***** Provided text
Like it’s 1999
25 years of No Underground
On a scorching hot Wednesday 25 years ago, Markus “Fels” Fesl and I walked into our weekly dance-impro session with Chilly Gonzales and Raz Ohara at Maria am Ostbahnhof. We were celebrating the release party of our first record as “No Underground”: Free Transform. Now, a quarter of a century later, the album released back then on Arne Gesemann’s Noisolution is finally available again on all digital platforms as Lovelab Release 002.
On the roof of a former postal administration building, a four-storey building that had been converted into a club, the word “Pop” shone in neon letters. Every Wednesday, the second floor was home to the “Flittchen Bar” (floozie bar) by the legendary feminist band the Lassie Singers. Downstairs, on a rocked-out sofa at the edge of the dance floor, the four of us played eight-hour jam sessions as the Nightline City Cruisers (NCC), named after the night train of the German bahn, until the early hours of the morning in front of a swirling hall of raving dancers. Initially, we were paid 200, later 400 marks band fee, a hundred each – and starring Peaches on her first live gig right after her arrival in the city.
One joint followed the next, while Raz poured his Prince-esque vocals onto the dance floor, and Gonzales (then under the name “Wolf”) seemed to be playing for his life a synth module featuring classic keyboard sounds. As a disciple of P-Funk and Paul McCartney Fels grooved with a grim face on the bass, while I laid down seventies loops with Gen 1 Pioneer C-DJ players and controlled the mix (mainly louder and louder). From time to time, I shouted lower pitched vocals into the mike with my VT-1 effects unit. The energy was electric. For a year, the cannabinoid-induced euphoria drove us to musical extremes – every Wednesday. Like there was no tomorrow.
Free Transform is an eclectic mix of jazzed-up groove tracks, simple pop songs with sixties quotes and rudimentary hip-hop – a hybrid of my nightly stoned compositions, tracks by Fels, guest appearances by Chilly Gonzales and Sebastian Schoenian as well as recordings by the philosopher band “Wohnung” (apartment) with Sandra Klein (keys), Reimund Spitzer (guitar), Töns Wiethüchter (drums), Fels and me – one of the nuclei of the Berlin living room scene.
In the press, Berlin’s living room scene with its illegal parties in private apartments was celebrated as a cozy alternative to the technoid mainstream, but in fact it was the musically untamed bastard of techno, born of the same anarchic attitude that characterized the Berlin underground and the Maria sessions a pleasurable alternative to the disillusionment in late capitalism of Generation X, which found expression in West German discourse pop and the apocalyptic pop exegesis of the Cologne spex magazine of the time. It was a time in which Berlin became a pulsating cultural metropolis thanks to countless vacancies, low rents and largely absent authorities. While the underground was declared a fig leaf of the mainstream by West German thinkers, the city was bubbling with untamed creativity.
**********
• Problem to solve:
Copy everything in the No Underground piece from "On the roof" down to "in the city.", replacing "sofa" with "couch".
***** Given information
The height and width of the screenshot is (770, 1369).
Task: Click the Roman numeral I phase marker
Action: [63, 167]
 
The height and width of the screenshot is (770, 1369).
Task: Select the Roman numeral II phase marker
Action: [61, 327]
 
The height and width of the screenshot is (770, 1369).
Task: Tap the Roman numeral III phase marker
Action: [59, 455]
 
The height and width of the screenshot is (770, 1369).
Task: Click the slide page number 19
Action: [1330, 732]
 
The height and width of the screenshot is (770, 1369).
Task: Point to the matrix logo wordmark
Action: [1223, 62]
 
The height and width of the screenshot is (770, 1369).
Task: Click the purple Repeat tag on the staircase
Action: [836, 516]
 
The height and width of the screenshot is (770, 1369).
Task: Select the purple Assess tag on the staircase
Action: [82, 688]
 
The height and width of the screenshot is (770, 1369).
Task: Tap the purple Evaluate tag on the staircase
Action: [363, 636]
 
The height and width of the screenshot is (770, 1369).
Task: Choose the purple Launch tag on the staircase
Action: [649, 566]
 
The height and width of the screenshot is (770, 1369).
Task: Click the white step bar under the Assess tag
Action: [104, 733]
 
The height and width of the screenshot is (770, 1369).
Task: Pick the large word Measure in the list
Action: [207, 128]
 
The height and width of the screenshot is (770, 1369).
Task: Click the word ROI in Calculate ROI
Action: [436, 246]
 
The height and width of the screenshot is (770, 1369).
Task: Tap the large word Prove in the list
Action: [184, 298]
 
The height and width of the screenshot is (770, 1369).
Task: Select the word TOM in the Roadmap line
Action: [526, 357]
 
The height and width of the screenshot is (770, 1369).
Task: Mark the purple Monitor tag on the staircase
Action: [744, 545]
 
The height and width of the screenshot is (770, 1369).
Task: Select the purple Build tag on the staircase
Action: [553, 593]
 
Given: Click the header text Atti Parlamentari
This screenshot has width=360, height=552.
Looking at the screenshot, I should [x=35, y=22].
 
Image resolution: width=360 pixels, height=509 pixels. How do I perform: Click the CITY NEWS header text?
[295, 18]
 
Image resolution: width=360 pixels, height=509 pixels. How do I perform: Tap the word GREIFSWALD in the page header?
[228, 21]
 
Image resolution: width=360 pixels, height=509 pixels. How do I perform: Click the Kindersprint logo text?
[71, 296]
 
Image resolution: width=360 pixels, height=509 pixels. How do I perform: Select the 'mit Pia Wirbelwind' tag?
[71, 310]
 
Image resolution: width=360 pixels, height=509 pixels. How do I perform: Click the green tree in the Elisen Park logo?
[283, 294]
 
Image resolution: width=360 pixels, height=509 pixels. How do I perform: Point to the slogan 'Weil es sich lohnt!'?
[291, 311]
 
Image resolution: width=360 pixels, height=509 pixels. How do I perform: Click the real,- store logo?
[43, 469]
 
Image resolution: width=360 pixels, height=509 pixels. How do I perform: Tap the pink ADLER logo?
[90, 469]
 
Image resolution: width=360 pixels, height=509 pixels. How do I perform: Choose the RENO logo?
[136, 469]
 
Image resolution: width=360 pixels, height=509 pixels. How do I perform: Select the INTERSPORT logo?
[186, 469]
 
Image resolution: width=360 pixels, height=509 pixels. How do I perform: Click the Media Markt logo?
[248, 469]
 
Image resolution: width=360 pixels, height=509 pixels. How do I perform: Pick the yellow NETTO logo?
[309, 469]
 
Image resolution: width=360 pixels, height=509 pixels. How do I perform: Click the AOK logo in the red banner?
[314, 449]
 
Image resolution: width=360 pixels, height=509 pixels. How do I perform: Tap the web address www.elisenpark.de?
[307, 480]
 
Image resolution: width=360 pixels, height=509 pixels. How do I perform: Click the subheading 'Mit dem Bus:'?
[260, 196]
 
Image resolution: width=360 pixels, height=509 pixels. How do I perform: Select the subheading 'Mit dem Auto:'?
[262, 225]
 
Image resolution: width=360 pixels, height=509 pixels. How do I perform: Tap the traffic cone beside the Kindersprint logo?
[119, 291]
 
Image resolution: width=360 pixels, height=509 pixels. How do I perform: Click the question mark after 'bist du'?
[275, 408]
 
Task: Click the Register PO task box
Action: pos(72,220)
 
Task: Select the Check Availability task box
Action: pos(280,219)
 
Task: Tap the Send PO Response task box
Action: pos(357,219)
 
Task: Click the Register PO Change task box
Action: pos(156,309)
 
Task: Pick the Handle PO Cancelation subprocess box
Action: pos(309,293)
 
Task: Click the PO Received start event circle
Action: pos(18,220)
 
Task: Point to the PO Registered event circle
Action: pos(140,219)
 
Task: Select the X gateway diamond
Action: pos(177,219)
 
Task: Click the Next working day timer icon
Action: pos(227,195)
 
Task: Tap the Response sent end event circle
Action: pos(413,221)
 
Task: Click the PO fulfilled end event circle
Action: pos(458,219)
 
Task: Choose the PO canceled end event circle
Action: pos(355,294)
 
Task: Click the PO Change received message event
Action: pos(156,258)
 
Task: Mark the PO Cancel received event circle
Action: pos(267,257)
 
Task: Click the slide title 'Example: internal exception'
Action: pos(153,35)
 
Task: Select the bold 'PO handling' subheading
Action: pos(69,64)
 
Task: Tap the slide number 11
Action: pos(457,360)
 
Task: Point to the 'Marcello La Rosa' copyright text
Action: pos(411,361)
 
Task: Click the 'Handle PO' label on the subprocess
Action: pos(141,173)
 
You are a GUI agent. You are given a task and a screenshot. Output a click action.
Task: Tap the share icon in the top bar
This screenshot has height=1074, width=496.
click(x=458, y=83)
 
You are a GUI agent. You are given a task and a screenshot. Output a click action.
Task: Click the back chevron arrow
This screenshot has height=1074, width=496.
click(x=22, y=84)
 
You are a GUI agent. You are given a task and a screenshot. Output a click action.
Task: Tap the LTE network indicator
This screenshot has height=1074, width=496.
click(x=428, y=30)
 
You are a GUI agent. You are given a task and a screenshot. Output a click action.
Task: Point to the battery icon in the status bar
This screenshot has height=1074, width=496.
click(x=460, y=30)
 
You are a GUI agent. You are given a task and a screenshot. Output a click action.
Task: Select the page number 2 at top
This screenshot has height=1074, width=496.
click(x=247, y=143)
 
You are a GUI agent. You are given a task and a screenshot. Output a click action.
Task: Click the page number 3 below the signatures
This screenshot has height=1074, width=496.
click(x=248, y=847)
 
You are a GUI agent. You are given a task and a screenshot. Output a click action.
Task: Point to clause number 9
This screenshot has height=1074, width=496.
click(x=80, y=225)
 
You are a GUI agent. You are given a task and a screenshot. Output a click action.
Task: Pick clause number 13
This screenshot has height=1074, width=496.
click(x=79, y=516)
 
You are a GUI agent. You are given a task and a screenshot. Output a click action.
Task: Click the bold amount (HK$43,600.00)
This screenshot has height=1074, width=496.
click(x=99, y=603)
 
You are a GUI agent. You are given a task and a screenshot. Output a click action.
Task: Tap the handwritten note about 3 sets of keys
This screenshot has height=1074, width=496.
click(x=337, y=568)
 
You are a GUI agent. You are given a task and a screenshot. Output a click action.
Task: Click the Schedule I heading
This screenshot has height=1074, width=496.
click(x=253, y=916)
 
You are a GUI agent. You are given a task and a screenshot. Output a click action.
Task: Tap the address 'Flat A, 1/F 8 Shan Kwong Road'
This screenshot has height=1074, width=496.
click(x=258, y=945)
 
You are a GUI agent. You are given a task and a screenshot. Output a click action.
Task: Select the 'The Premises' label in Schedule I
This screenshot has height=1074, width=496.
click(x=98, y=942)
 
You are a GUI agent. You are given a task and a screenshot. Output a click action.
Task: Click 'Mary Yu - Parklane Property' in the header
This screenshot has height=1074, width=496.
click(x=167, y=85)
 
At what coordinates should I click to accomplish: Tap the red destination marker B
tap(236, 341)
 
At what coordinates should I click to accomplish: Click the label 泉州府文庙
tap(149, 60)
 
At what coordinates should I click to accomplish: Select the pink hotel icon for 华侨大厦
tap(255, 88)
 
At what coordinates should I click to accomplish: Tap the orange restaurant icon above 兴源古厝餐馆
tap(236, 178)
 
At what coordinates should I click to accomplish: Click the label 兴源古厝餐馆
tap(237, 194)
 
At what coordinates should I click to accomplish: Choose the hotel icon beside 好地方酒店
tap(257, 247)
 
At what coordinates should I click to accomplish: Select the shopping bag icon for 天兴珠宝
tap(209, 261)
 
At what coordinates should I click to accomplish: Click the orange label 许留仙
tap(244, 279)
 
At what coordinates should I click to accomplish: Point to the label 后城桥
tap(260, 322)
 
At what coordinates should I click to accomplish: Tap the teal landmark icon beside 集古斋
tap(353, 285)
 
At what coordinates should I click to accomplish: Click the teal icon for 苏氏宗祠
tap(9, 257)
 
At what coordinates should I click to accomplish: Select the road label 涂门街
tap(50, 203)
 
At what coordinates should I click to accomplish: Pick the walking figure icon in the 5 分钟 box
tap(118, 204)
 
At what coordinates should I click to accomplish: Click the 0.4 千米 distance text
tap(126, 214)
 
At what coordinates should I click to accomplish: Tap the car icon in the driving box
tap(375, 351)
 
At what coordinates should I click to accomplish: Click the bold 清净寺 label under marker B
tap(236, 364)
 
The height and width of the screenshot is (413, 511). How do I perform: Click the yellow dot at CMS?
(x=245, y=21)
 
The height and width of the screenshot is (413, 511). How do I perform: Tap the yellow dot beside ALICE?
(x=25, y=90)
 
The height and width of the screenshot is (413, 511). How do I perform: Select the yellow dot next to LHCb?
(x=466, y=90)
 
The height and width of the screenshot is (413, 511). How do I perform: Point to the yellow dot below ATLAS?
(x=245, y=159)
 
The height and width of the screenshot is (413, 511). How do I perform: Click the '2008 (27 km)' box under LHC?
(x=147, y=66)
**********
• Solution:
On the roof of a former postal administration building, a four-storey building that had been converted into a club, the word “Pop” shone in neon letters. Every Wednesday, the second floor was home to the “Flittchen Bar” (floozie bar) by the legendary feminist band the Lassie Singers. Downstairs, on a rocked-out couch at the edge of the dance floor, the four of us played eight-hour jam sessions as the Nightline City Cruisers (NCC), named after the night train of the German bahn, until the early hours of the morning in front of a swirling hall of raving dancers. Initially, we were paid 200, later 400 marks band fee, a hundred each – and starring Peaches on her first live gig right after her arrival in the city.